Here’s a breakdown of the code in the Dockerfile:

Specify the base image: The base image is specified using the FROM instruction. In this case, the base image is a Python image.

FROM python:3.8-slim-buster

2. Set the working directory: The working directory in the Docker image is set using the WORKDIR instruction. This is the directory that any subsequent instructions will be run in.

WORKDIR /app

3. Copy the application code into the Docker image: The application code is copied into the Docker image using the COPY instruction.

COPY . /app

4. Install the necessary Python packages: The necessary Python packages are installed using pip. The packages are listed in the requirements.txt file.

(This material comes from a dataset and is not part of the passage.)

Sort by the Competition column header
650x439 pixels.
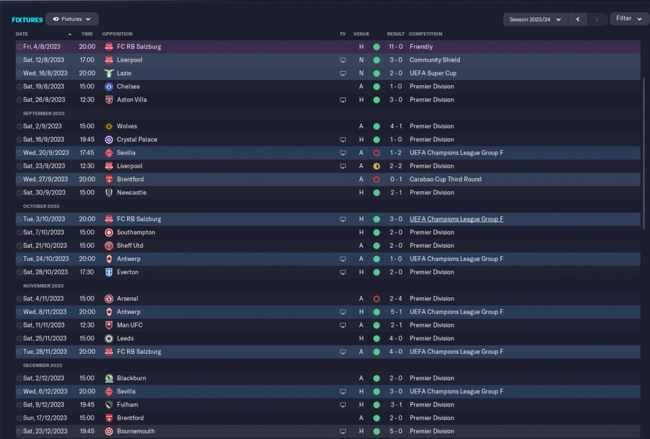coord(426,34)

RUN pip install --no-cache-dir -r requirements.txt

Specify the command to run when the Docker container starts: The command to run when the Docker container starts is specified using the CMD instruction. In this case, the command starts the Flask application.

CMD ["python", "app.py"]

Running the Docker Container

After building the Docker image, you can run the Docker container using the docker run command. This command creates a new container and runs it. The -p option is used to map a network port on the host to a port in the container. In this case, we're mapping port 5000 on the host to port 5000 in the container, which is where our Flask application is running.

Here’s the command to run the Docker container:

docker run -p 5000:5000 fraudtransaction

Replace fraudtransaction with the name of your Docker image. Once the Docker container is running, you can access the Flask application at http://localhost:5000.

Testing the Application

To test the application, you can use the make_prediction.py script to send a POST request to the /predict route. The script should print the prediction made by the model.

If everything is set up correctly, you should see a prediction printed on the console. This prediction is the result of the logistic regression model classifying the sample input data as either fraudulent or legitimate.

Conclusion

In this guide, we’ve walked you through the process of building a fraud transaction classifier using logistic regression and deploying it using Docker. We’ve covered everything from understanding the dataset and training the model, to making predictions, dockerizing the application, and testing it.

This process demonstrates the power of machine learning in detecting fraudulent transactions, and the convenience of Docker in deploying machine learning applications. With this knowledge, you should be well-equipped to build and deploy your own machine learning models for a variety of tasks.

Remember, while this guide uses logistic regression for the classification task, the same process can be applied to other machine learning algorithms. Feel free to experiment with different models and see how they perform on the task of fraud detection.